Torón concluyó que el proyecto “va a tener un grandísimo problema con los vecinos, no sólo con los de la misma calle, sino con todos los aledaños” y no descartó futuras movilizaciones, ni llegar a tomar medidas judiciales para evitar el traslado.
Obras de bajo coste
El presidente regional del Sindicato Profesional de Policía (SPP), el secretario provincial de la Unión Federal de Policía (UFP), Alberto Morales, y secretario regional del CEP en Canarias, Tomás Domínguez, cuestionaron los motivos y beneficios que llevan al Gobierno central a ceder a la Administración canaria una sede que atiende a uno de los distritos más grandes de la ciudad capitalina y que en 2012 asumió unas 19.000 denuncias, convirtiéndose en la que mayor volumen de trabajo acumula de las tres comisarías de distrito de la capital grancanaria.
Domínguez afirmó que las gestiones llevadas a cabo por la Dirección General de la Policía para iniciar el traslado se encuentran “muy avanzadas” y que el proceso se inició en noviembre del año pasado, sin embargo, lamentó no haber obtenido dicha información de forma oficial. Por este motivo, anunció que los sindicatos enviarán una carta a la comisaria provincial de Las Palmas, Sagrario de León Cruz, para que ésta a su vez reciba una respuesta al respecto de la Dirección General de la Policía.

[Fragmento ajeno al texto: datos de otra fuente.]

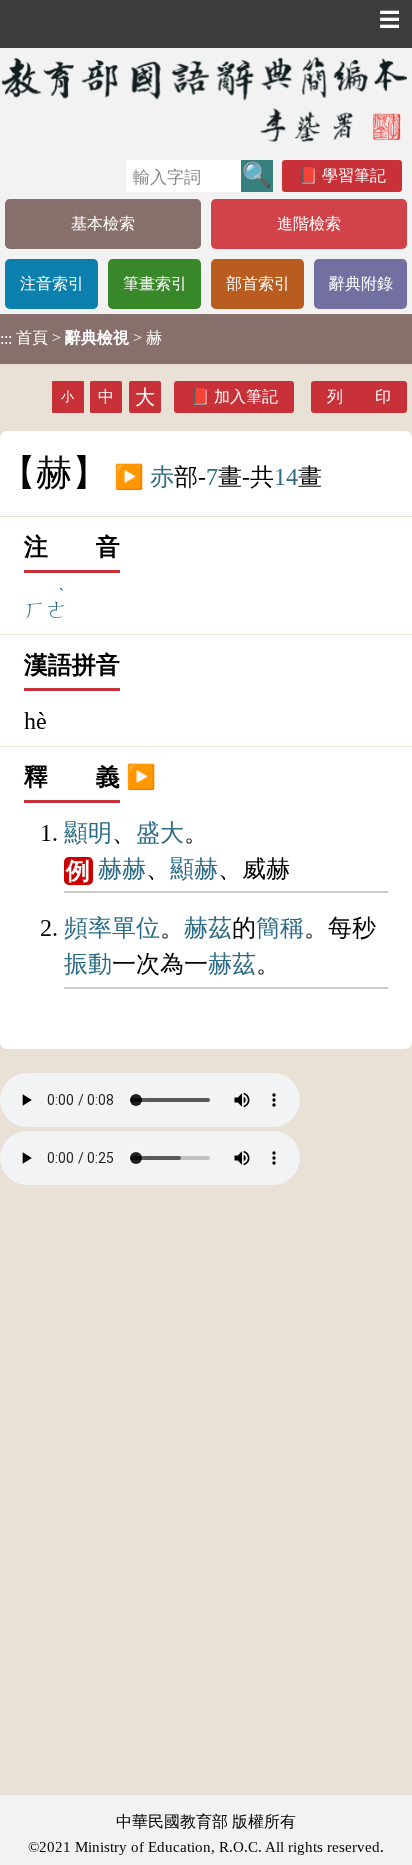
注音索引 (52, 283)
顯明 (88, 833)
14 (286, 477)
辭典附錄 (361, 283)
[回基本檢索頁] (206, 99)
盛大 (160, 833)
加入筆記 (246, 396)
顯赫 (194, 869)
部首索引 (258, 283)
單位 (136, 928)
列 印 (359, 396)
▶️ (129, 477)
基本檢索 (103, 223)
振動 (88, 964)
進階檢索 (309, 223)
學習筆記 (354, 175)
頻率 (88, 928)
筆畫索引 (155, 283)
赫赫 (122, 869)
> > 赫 (81, 338)
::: (6, 338)
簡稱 (280, 928)
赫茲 (208, 928)
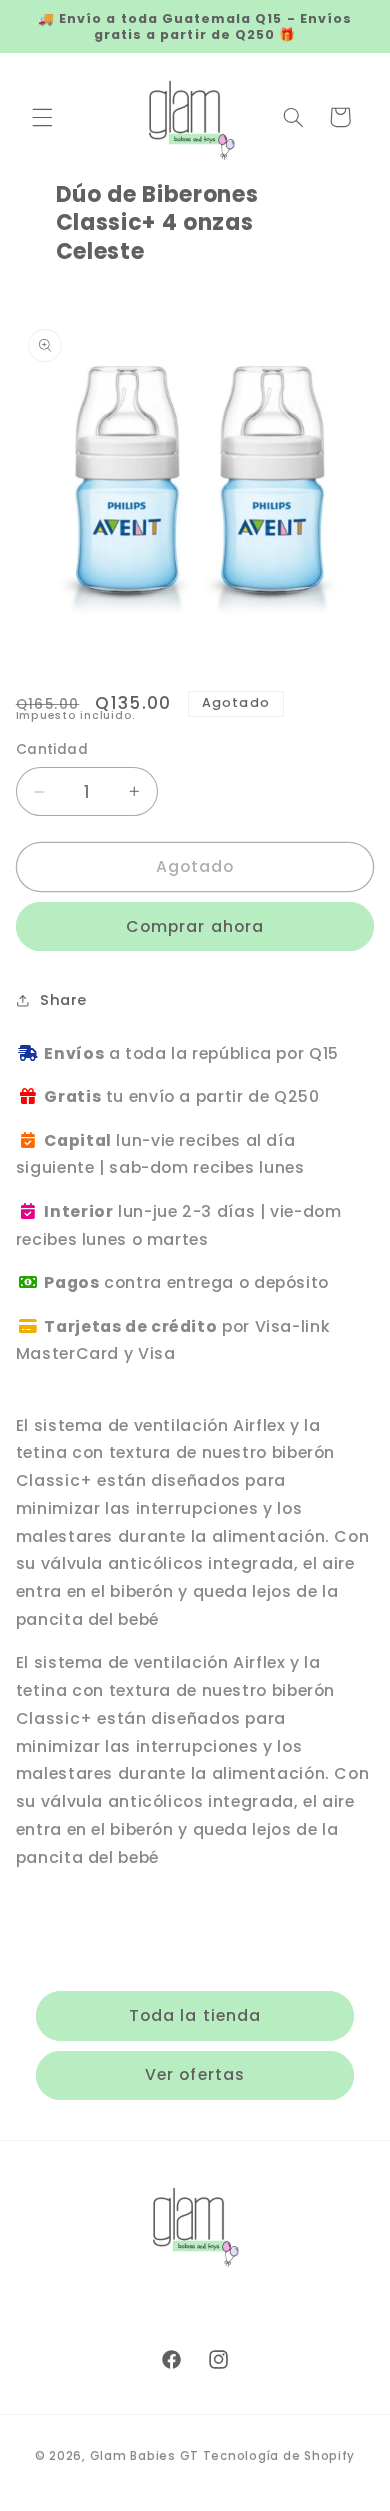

En referencia al edificio de la calle Albéniz, señaló que fue elegido por unos arquitectos que viajaron a la Isla y ni tan siquiera pasaron por la actual Comisaría para conocer sus necesidades. Otros establecimientos que se barajaron, añadió, fueron la antigua sede de Televisión Española ubicada en la plaza Milton y el chalet de un extranjero.
Morales recordó que el Gobierno de Canarias lleva cuatro años detrás de la adquisición del edificio y señaló los terrenos que la Institución española tiene en la localidad de Siete Palmas destinados a una nueva Comisaria. Unas instalaciones que se podrían construir en poco más de un año y tendrían un coste que rondaría los cinco millones de euros, pero “siguen sin hacerse”.
En este punto, Domínguez remarcó que las obras llevadas a cabo en las instalaciones de Ciudad Jardín son “de bajo coste”, que no servirán para llegar a unas “mínimas condiciones” y que la inversión no incluirá la colocación de cámaras de seguridad en los alrededores del complejo.
Los sindicalistas denunciaron que se traslade la Comisaría a unas oficinas con un espacio notablemente inferior, que pasa de las tres plantas con garaje a sólo dos y un sótano que Morales definió como una “mazmorra”, ya que no cuenta con la ventilación mínima indispensable. El presidente regional del SPP advirtió de los problemas que entraña el no poder introducir a un detenido directamente en el garaje y tener que parar el vehículo en medio de una calle de sentido único para luego llevarlo al subterráneo por una escalera lateral.
Los sindicatos advierten que tomarán “todas las medidas que legalmente podamos”, para evitar el traslado.